> WHAT NEEDS TO BE DONE
Give back all of the data unchanged. Keep every word as it is.

> GIVEN INFORMATION
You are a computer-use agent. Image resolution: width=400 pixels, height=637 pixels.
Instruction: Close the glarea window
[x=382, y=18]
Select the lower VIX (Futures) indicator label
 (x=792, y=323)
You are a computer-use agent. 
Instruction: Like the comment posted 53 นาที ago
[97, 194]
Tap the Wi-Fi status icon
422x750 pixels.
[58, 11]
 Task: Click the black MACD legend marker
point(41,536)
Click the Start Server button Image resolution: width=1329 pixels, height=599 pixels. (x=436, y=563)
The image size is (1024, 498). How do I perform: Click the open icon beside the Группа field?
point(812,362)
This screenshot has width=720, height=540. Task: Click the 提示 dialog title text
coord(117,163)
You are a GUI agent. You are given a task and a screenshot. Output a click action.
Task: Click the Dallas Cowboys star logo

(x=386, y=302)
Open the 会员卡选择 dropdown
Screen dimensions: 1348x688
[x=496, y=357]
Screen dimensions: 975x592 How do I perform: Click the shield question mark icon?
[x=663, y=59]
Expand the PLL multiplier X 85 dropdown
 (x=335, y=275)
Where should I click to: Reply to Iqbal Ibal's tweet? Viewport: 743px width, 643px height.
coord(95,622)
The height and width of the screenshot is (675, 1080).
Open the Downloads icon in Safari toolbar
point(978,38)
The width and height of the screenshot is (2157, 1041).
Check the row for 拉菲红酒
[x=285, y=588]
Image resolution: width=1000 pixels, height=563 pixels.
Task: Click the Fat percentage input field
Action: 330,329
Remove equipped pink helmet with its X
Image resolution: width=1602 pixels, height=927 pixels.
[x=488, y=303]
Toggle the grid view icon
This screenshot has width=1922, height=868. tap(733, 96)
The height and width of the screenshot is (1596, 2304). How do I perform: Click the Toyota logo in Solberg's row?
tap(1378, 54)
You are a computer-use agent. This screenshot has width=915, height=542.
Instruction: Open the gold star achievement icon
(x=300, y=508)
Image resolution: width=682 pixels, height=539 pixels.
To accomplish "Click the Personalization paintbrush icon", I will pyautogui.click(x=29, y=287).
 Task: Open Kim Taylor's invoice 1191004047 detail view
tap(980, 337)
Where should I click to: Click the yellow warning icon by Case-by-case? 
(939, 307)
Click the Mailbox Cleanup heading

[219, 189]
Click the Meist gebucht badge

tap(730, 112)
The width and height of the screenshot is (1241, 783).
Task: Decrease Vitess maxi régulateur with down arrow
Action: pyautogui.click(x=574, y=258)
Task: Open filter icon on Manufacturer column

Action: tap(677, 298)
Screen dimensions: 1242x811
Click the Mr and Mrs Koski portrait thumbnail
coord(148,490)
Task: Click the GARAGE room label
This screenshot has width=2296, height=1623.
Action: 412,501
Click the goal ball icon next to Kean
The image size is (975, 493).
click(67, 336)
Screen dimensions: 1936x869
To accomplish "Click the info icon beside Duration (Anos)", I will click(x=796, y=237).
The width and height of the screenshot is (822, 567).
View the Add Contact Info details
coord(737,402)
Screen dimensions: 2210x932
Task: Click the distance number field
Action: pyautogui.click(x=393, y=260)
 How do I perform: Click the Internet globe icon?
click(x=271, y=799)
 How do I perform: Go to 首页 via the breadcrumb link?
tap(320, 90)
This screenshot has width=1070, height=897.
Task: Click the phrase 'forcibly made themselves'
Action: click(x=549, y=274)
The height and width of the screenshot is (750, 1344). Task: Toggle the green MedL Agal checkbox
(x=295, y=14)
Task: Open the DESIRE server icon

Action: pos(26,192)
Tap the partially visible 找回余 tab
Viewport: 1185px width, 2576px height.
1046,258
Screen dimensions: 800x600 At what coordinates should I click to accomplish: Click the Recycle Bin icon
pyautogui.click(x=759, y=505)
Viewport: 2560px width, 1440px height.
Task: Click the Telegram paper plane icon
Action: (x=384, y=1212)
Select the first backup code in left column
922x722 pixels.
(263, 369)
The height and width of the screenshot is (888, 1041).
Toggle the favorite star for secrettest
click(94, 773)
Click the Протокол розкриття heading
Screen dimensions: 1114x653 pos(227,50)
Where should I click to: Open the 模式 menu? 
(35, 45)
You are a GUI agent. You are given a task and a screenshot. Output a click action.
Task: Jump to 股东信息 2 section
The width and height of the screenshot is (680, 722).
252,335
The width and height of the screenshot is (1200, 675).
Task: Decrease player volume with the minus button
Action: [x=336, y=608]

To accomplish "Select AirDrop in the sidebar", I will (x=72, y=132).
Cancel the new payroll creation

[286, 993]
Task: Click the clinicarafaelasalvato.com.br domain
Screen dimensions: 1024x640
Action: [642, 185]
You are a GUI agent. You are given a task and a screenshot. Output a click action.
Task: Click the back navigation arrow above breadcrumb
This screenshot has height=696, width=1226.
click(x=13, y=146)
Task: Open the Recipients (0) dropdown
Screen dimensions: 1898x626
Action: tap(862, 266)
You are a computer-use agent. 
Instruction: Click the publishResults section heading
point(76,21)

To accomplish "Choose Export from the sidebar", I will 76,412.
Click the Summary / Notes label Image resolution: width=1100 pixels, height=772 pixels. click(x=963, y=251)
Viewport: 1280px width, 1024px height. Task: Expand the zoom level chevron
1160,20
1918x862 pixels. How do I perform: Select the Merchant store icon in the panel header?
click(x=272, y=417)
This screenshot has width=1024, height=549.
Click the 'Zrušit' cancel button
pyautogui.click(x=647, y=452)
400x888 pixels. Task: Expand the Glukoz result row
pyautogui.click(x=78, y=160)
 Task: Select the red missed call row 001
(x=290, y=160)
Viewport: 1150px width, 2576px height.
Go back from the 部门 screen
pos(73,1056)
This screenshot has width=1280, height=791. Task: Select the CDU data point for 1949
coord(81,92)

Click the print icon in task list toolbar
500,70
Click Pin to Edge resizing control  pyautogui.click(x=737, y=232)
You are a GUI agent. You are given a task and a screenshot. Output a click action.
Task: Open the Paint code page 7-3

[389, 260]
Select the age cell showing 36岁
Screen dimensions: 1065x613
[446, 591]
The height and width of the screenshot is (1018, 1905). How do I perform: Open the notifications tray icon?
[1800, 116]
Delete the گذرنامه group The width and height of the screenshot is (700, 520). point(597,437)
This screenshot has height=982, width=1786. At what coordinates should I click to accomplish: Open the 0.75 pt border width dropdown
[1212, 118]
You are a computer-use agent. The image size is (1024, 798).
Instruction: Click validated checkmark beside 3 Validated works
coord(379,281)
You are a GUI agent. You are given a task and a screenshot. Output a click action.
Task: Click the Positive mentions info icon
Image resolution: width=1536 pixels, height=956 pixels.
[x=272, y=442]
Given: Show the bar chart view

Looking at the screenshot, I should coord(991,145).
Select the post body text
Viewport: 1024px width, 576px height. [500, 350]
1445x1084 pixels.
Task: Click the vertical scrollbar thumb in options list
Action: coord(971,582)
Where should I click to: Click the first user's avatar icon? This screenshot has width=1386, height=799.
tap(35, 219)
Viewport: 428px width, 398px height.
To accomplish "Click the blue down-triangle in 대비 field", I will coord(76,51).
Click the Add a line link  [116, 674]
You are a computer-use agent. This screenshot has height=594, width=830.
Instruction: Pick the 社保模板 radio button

> FINISHED TASK
You are a computer-use agent. Image resolution: width=400 pixels, height=637 pixels.
Instruction: Close the glarea window
[x=382, y=18]
Select the lower VIX (Futures) indicator label
 (x=792, y=323)
You are a computer-use agent. 
Instruction: Like the comment posted 53 นาที ago
[97, 194]
Tap the Wi-Fi status icon
422x750 pixels.
[58, 11]
 Task: Click the black MACD legend marker
point(41,536)
Click the Start Server button Image resolution: width=1329 pixels, height=599 pixels. (x=436, y=563)
The image size is (1024, 498). How do I perform: Click the open icon beside the Группа field?
point(812,362)
This screenshot has width=720, height=540. Task: Click the 提示 dialog title text
coord(117,163)
You are a GUI agent. You are given a task and a screenshot. Output a click action.
Task: Click the Dallas Cowboys star logo

(x=386, y=302)
Open the 会员卡选择 dropdown
Screen dimensions: 1348x688
[x=496, y=357]
Screen dimensions: 975x592 How do I perform: Click the shield question mark icon?
[x=663, y=59]
Expand the PLL multiplier X 85 dropdown
 (x=335, y=275)
Where should I click to: Reply to Iqbal Ibal's tweet? Viewport: 743px width, 643px height.
coord(95,622)
The height and width of the screenshot is (675, 1080).
Open the Downloads icon in Safari toolbar
point(978,38)
The width and height of the screenshot is (2157, 1041).
Check the row for 拉菲红酒
[x=285, y=588]
Image resolution: width=1000 pixels, height=563 pixels.
Task: Click the Fat percentage input field
Action: 330,329
Remove equipped pink helmet with its X
Image resolution: width=1602 pixels, height=927 pixels.
[x=488, y=303]
Toggle the grid view icon
This screenshot has width=1922, height=868. tap(733, 96)
The height and width of the screenshot is (1596, 2304). How do I perform: Click the Toyota logo in Solberg's row?
tap(1378, 54)
You are a computer-use agent. This screenshot has width=915, height=542.
Instruction: Open the gold star achievement icon
(x=300, y=508)
Image resolution: width=682 pixels, height=539 pixels.
To accomplish "Click the Personalization paintbrush icon", I will pyautogui.click(x=29, y=287).
 Task: Open Kim Taylor's invoice 1191004047 detail view
tap(980, 337)
Where should I click to: Click the yellow warning icon by Case-by-case? 
(939, 307)
Click the Mailbox Cleanup heading

[219, 189]
Click the Meist gebucht badge

tap(730, 112)
The width and height of the screenshot is (1241, 783).
Task: Decrease Vitess maxi régulateur with down arrow
Action: pyautogui.click(x=574, y=258)
Task: Open filter icon on Manufacturer column

Action: tap(677, 298)
Screen dimensions: 1242x811
Click the Mr and Mrs Koski portrait thumbnail
coord(148,490)
Task: Click the GARAGE room label
This screenshot has width=2296, height=1623.
Action: 412,501
Click the goal ball icon next to Kean
The image size is (975, 493).
click(67, 336)
Screen dimensions: 1936x869
To accomplish "Click the info icon beside Duration (Anos)", I will click(x=796, y=237).
The width and height of the screenshot is (822, 567).
View the Add Contact Info details
coord(737,402)
Screen dimensions: 2210x932
Task: Click the distance number field
Action: pyautogui.click(x=393, y=260)
 How do I perform: Click the Internet globe icon?
click(x=271, y=799)
 How do I perform: Go to 首页 via the breadcrumb link?
tap(320, 90)
This screenshot has width=1070, height=897.
Task: Click the phrase 'forcibly made themselves'
Action: click(x=549, y=274)
The height and width of the screenshot is (750, 1344). Task: Toggle the green MedL Agal checkbox
(x=295, y=14)
Task: Open the DESIRE server icon

Action: pos(26,192)
Tap the partially visible 找回余 tab
Viewport: 1185px width, 2576px height.
1046,258
Screen dimensions: 800x600 At what coordinates should I click to accomplish: Click the Recycle Bin icon
pyautogui.click(x=759, y=505)
Viewport: 2560px width, 1440px height.
Task: Click the Telegram paper plane icon
Action: (x=384, y=1212)
Select the first backup code in left column
922x722 pixels.
(263, 369)
The height and width of the screenshot is (888, 1041).
Toggle the favorite star for secrettest
click(94, 773)
Click the Протокол розкриття heading
Screen dimensions: 1114x653 pos(227,50)
Where should I click to: Open the 模式 menu? 
(35, 45)
You are a GUI agent. You are given a task and a screenshot. Output a click action.
Task: Jump to 股东信息 2 section
The width and height of the screenshot is (680, 722).
252,335
The width and height of the screenshot is (1200, 675).
Task: Decrease player volume with the minus button
Action: [x=336, y=608]

To accomplish "Select AirDrop in the sidebar", I will (x=72, y=132).
Cancel the new payroll creation

[286, 993]
Task: Click the clinicarafaelasalvato.com.br domain
Screen dimensions: 1024x640
Action: [642, 185]
You are a GUI agent. You are given a task and a screenshot. Output a click action.
Task: Click the back navigation arrow above breadcrumb
This screenshot has height=696, width=1226.
click(x=13, y=146)
Task: Open the Recipients (0) dropdown
Screen dimensions: 1898x626
Action: tap(862, 266)
You are a computer-use agent. 
Instruction: Click the publishResults section heading
point(76,21)

To accomplish "Choose Export from the sidebar", I will 76,412.
Click the Summary / Notes label Image resolution: width=1100 pixels, height=772 pixels. click(x=963, y=251)
Viewport: 1280px width, 1024px height. Task: Expand the zoom level chevron
1160,20
1918x862 pixels. How do I perform: Select the Merchant store icon in the panel header?
click(x=272, y=417)
This screenshot has width=1024, height=549.
Click the 'Zrušit' cancel button
pyautogui.click(x=647, y=452)
400x888 pixels. Task: Expand the Glukoz result row
pyautogui.click(x=78, y=160)
 Task: Select the red missed call row 001
(x=290, y=160)
Viewport: 1150px width, 2576px height.
Go back from the 部门 screen
pos(73,1056)
This screenshot has width=1280, height=791. Task: Select the CDU data point for 1949
coord(81,92)

Click the print icon in task list toolbar
500,70
Click Pin to Edge resizing control  pyautogui.click(x=737, y=232)
You are a GUI agent. You are given a task and a screenshot. Output a click action.
Task: Open the Paint code page 7-3

[389, 260]
Select the age cell showing 36岁
Screen dimensions: 1065x613
[446, 591]
The height and width of the screenshot is (1018, 1905). How do I perform: Open the notifications tray icon?
[1800, 116]
Delete the گذرنامه group The width and height of the screenshot is (700, 520). point(597,437)
This screenshot has height=982, width=1786. At what coordinates should I click to accomplish: Open the 0.75 pt border width dropdown
[1212, 118]
You are a computer-use agent. The image size is (1024, 798).
Instruction: Click validated checkmark beside 3 Validated works
coord(379,281)
You are a GUI agent. You are given a task and a screenshot. Output a click action.
Task: Click the Positive mentions info icon
Image resolution: width=1536 pixels, height=956 pixels.
[x=272, y=442]
Given: Show the bar chart view

Looking at the screenshot, I should coord(991,145).
Select the post body text
Viewport: 1024px width, 576px height. [500, 350]
1445x1084 pixels.
Task: Click the vertical scrollbar thumb in options list
Action: coord(971,582)
Where should I click to: Click the first user's avatar icon? This screenshot has width=1386, height=799.
tap(35, 219)
Viewport: 428px width, 398px height.
To accomplish "Click the blue down-triangle in 대비 field", I will coord(76,51).
Click the Add a line link  [116, 674]
You are a computer-use agent. This screenshot has height=594, width=830.
Instruction: Pick the 社保模板 radio button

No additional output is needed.